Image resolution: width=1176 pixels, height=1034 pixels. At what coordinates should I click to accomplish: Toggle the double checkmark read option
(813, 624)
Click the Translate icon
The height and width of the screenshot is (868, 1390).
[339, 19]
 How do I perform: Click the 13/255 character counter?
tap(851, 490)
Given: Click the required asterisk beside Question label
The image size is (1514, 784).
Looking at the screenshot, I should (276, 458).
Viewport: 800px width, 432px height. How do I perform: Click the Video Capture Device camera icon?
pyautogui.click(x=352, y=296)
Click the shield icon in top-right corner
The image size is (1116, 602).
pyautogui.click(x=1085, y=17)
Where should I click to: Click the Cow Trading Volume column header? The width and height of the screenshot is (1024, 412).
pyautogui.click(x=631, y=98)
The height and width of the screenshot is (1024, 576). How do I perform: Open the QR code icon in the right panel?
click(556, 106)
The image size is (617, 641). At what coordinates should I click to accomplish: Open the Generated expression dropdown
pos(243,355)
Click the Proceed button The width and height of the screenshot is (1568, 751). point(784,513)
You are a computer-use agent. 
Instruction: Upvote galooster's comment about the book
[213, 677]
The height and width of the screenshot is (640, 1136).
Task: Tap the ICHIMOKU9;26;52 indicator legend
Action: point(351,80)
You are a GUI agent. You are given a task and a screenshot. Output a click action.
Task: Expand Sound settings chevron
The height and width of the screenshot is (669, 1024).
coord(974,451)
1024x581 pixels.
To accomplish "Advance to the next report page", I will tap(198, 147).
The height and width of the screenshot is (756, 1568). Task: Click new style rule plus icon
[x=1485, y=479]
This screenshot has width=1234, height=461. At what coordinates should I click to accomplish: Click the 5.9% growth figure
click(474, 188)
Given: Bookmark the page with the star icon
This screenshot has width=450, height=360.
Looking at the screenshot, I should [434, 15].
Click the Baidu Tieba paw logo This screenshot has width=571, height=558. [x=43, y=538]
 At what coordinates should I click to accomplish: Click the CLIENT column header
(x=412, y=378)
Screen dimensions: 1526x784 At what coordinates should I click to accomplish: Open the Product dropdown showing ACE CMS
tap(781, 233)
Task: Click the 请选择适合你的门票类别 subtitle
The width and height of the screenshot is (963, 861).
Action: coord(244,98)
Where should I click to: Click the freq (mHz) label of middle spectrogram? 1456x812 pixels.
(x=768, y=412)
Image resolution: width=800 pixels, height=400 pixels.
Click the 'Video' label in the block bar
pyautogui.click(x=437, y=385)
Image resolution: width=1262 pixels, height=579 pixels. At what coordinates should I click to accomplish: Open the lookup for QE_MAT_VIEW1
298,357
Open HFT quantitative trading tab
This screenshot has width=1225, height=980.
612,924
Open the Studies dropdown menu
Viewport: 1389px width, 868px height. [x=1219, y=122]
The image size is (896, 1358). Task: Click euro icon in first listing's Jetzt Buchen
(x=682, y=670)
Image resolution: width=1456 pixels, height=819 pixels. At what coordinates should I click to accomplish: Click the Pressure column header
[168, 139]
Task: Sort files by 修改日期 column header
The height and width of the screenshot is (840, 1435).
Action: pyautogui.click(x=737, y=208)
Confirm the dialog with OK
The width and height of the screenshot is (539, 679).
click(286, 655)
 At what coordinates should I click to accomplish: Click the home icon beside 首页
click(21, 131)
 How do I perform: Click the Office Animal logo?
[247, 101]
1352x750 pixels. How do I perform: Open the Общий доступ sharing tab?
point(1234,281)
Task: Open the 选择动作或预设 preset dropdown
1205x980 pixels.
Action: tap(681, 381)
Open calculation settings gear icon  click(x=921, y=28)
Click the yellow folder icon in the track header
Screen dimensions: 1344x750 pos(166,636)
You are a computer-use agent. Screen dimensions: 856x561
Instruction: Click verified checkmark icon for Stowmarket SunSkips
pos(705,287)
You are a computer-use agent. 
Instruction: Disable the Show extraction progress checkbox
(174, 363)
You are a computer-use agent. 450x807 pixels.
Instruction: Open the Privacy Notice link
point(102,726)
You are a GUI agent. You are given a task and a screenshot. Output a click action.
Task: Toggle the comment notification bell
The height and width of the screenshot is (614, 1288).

☆ ☆ ☆ ☆ ☆ ☆ ☆

__DIRECTIONS FOR THIS TASK__. What is needed is a word-for-word restatement of all the data.

__ANSWER SECTION__.
Image resolution: width=1176 pixels, height=1034 pixels. At what coordinates should I click to accomplish: Toggle the double checkmark read option
(813, 624)
Click the Translate icon
The height and width of the screenshot is (868, 1390).
[339, 19]
 How do I perform: Click the 13/255 character counter?
tap(851, 490)
Given: Click the required asterisk beside Question label
The image size is (1514, 784).
Looking at the screenshot, I should (276, 458).
Viewport: 800px width, 432px height. How do I perform: Click the Video Capture Device camera icon?
pyautogui.click(x=352, y=296)
Click the shield icon in top-right corner
The image size is (1116, 602).
pyautogui.click(x=1085, y=17)
Where should I click to: Click the Cow Trading Volume column header? The width and height of the screenshot is (1024, 412).
pyautogui.click(x=631, y=98)
The height and width of the screenshot is (1024, 576). How do I perform: Open the QR code icon in the right panel?
click(556, 106)
The image size is (617, 641). At what coordinates should I click to accomplish: Open the Generated expression dropdown
pos(243,355)
Click the Proceed button The width and height of the screenshot is (1568, 751). point(784,513)
You are a computer-use agent. 
Instruction: Upvote galooster's comment about the book
[213, 677]
The height and width of the screenshot is (640, 1136).
Task: Tap the ICHIMOKU9;26;52 indicator legend
Action: point(351,80)
You are a GUI agent. You are given a task and a screenshot. Output a click action.
Task: Expand Sound settings chevron
The height and width of the screenshot is (669, 1024).
coord(974,451)
1024x581 pixels.
To accomplish "Advance to the next report page", I will tap(198, 147).
The height and width of the screenshot is (756, 1568). Task: Click new style rule plus icon
[x=1485, y=479]
This screenshot has width=1234, height=461. At what coordinates should I click to accomplish: Click the 5.9% growth figure
click(474, 188)
Given: Bookmark the page with the star icon
This screenshot has width=450, height=360.
Looking at the screenshot, I should [434, 15].
Click the Baidu Tieba paw logo This screenshot has width=571, height=558. [x=43, y=538]
 At what coordinates should I click to accomplish: Click the CLIENT column header
(x=412, y=378)
Screen dimensions: 1526x784 At what coordinates should I click to accomplish: Open the Product dropdown showing ACE CMS
tap(781, 233)
Task: Click the 请选择适合你的门票类别 subtitle
The width and height of the screenshot is (963, 861).
Action: coord(244,98)
Where should I click to: Click the freq (mHz) label of middle spectrogram? 1456x812 pixels.
(x=768, y=412)
Image resolution: width=800 pixels, height=400 pixels.
Click the 'Video' label in the block bar
pyautogui.click(x=437, y=385)
Image resolution: width=1262 pixels, height=579 pixels. At what coordinates should I click to accomplish: Open the lookup for QE_MAT_VIEW1
298,357
Open HFT quantitative trading tab
This screenshot has width=1225, height=980.
612,924
Open the Studies dropdown menu
Viewport: 1389px width, 868px height. [x=1219, y=122]
The image size is (896, 1358). Task: Click euro icon in first listing's Jetzt Buchen
(x=682, y=670)
Image resolution: width=1456 pixels, height=819 pixels. At what coordinates should I click to accomplish: Click the Pressure column header
[168, 139]
Task: Sort files by 修改日期 column header
The height and width of the screenshot is (840, 1435).
Action: pyautogui.click(x=737, y=208)
Confirm the dialog with OK
The width and height of the screenshot is (539, 679).
click(286, 655)
 At what coordinates should I click to accomplish: Click the home icon beside 首页
click(21, 131)
 How do I perform: Click the Office Animal logo?
[247, 101]
1352x750 pixels. How do I perform: Open the Общий доступ sharing tab?
point(1234,281)
Task: Open the 选择动作或预设 preset dropdown
1205x980 pixels.
Action: tap(681, 381)
Open calculation settings gear icon  click(x=921, y=28)
Click the yellow folder icon in the track header
Screen dimensions: 1344x750 pos(166,636)
You are a computer-use agent. Screen dimensions: 856x561
Instruction: Click verified checkmark icon for Stowmarket SunSkips
pos(705,287)
You are a computer-use agent. 
Instruction: Disable the Show extraction progress checkbox
(174, 363)
You are a computer-use agent. 450x807 pixels.
Instruction: Open the Privacy Notice link
point(102,726)
You are a GUI agent. You are given a task and a screenshot. Output a click action.
Task: Toggle the comment notification bell
The height and width of the screenshot is (614, 1288).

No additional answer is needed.